When my parents bought our family home in New York decades ago, it cost about twice my father’s then yearly salary. That house is now worth about 40 times what they paid for it, and is not something I could afford to buy today, despite my advanced education and command of the English language (something my parents lacked at the time).
My little personal story, anecdotal as it may be, goes a long way in explaining the ongoing, persistent, and utterly frustrating problem of affordable housing—not for the chronically homeless or the astonishing influx of migrants coming to the country, which are separate crises, but for average Americans. In 2022, the national median household income was around $75,000. By the formula I cited above, a house for say, a family of five (as mine was) should cost twice the homeowner’s salary, or $150,000. But the average price of a house in the U.S. is well over $400,000. Even taking into account the fact that most households today, unlike those in my parents’ day, are dual-income, the cost of housing is eating up more and more of our paychecks.

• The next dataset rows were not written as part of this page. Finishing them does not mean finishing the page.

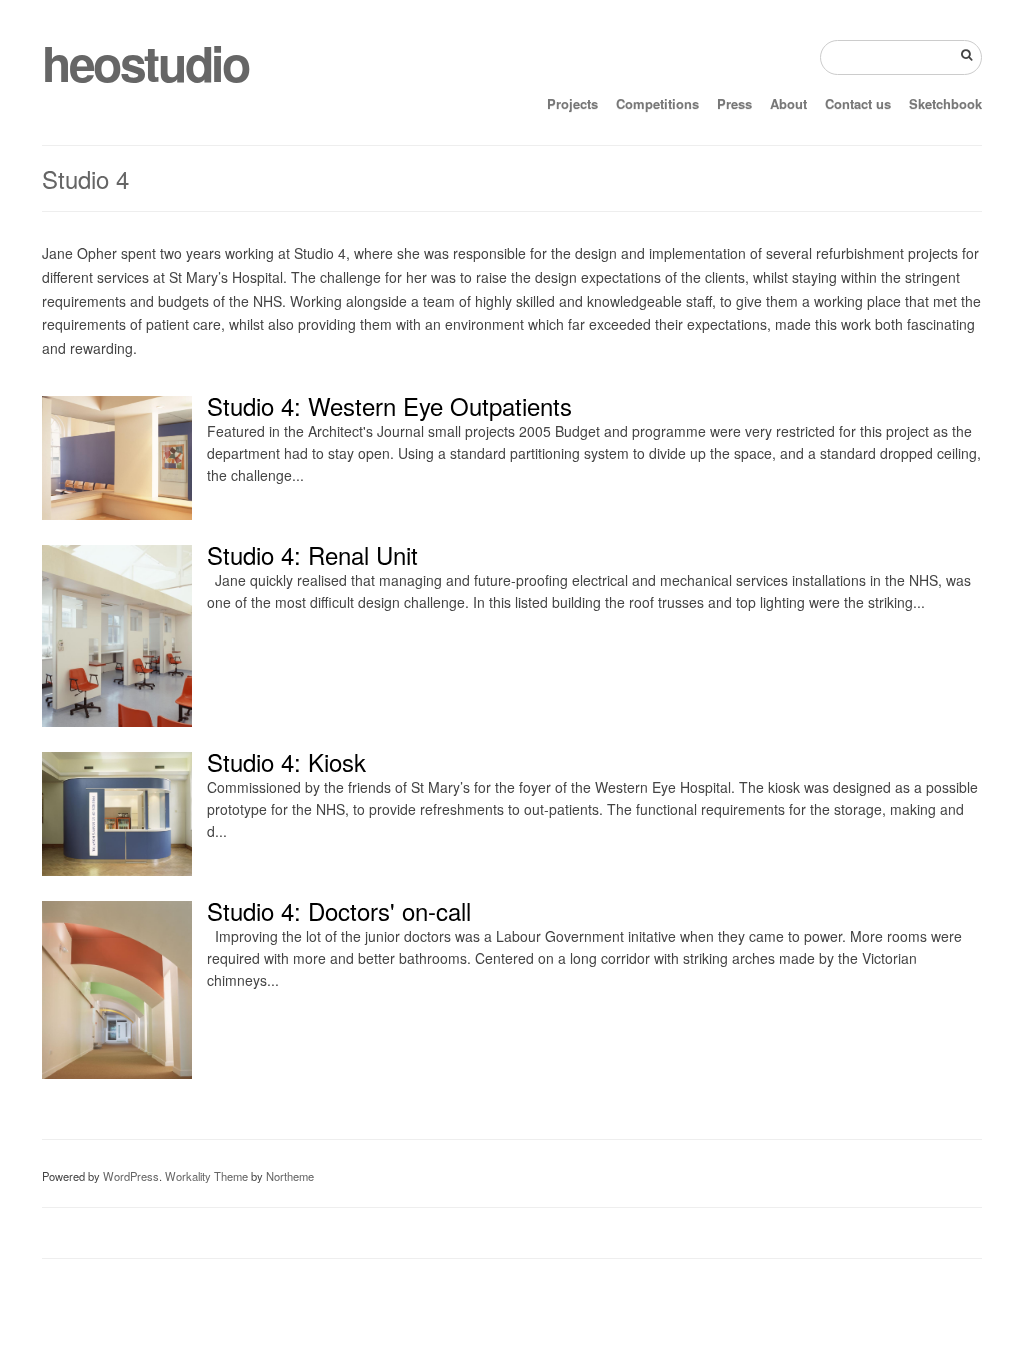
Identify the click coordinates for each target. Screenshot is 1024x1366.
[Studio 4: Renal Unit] (117, 721)
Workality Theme (206, 1176)
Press (734, 103)
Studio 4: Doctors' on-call (339, 910)
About (788, 103)
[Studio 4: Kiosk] (117, 870)
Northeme (290, 1176)
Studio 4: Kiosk (286, 761)
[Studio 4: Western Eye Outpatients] (117, 514)
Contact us (858, 103)
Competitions (657, 103)
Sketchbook (945, 103)
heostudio (145, 62)
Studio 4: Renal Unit (312, 554)
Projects (572, 103)
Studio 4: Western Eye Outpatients (389, 405)
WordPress (131, 1176)
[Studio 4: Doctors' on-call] (117, 1073)
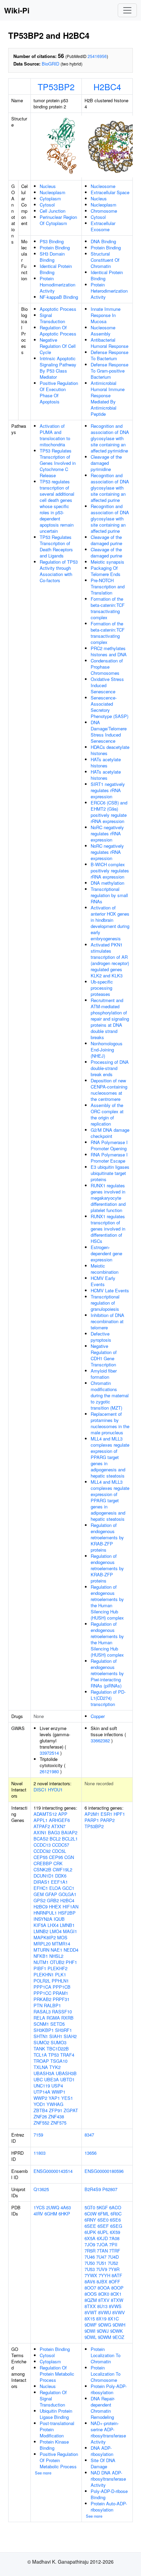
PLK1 (60, 1974)
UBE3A (51, 2079)
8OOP (117, 2287)
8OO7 (90, 2287)
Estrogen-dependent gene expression (106, 1253)
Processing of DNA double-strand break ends (110, 1068)
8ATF (117, 2275)
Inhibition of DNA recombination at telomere (107, 1321)
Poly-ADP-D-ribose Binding (109, 2494)
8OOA (104, 2287)
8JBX (102, 2281)
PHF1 (71, 1962)
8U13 (102, 2306)
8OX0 (103, 2294)
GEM (39, 1894)
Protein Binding (55, 247)
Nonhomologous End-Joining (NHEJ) (107, 1049)
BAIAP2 (69, 1832)
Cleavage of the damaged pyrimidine (106, 463)
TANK (39, 2048)
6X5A (90, 2238)
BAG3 (54, 1832)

Josephine Minutillo, Editor in Chief. Photo © Jillian Nelson
Of course, annual salaries and house prices vary dramatically across the country. But when you consider that only about 12 percent of individuals earn as much as $75,000, the disconnect becomes even more staggering. And what about renting as opposed to homeownership? Without any further confusing math, let me just quote perennial New York political candidate Jimmy McMillan—“The rent is too damn high!”
This issue of RECORD presents architectural efforts that offer either affordable residential design or opportunities for densification. We examine a dignified social housing project in Barcelona, featured on the cover, and a mass-timber apartment tower in Paris, both of them located on their respective cities’ peripheries. In the center of Lisbon, a small office building is converted to residences. In Melbourne, a sunny yellow structure anchors Australia’s first operationally carbon-neutral residential precinct. And in London, a city long averse to residential high-rises, a new development mixes buildings of different scales, including the very tall.

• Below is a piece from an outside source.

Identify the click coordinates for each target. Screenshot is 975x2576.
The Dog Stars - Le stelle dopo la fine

To supplement this month’s multifamily building-type study, we include a residential section that features single-family houses in urban areas across the U.S., Canada, and Europe. They showcase examples of multigenerational living, aging in place, accessory dwelling units, and generous outdoor space. The continuing-education article tackles the issues architects confront when adapting skyscrapers, originally designed as offices, into residences in cities including New York, Detroit, Chicago, and Philadelphia. And in Boston, an architect explains the different approaches taken in three separate projects that bring density and transit-oriented development to difficult sites in that New England city.
Returning to New York, the city I’ve called home for nearly my entire life, the little brick rowhouse on a Brooklyn block where I grew up was not affordable housing, as we use that term now. It was just a house that was affordable. Our best architectural efforts won’t change the fact that those kinds of houses, like the ones featured in our residential section, are out of reach for most families (and single people) today. But employing more of the design strategies demonstrated in this issue could help more people find more appropriate housing in the places they want to live.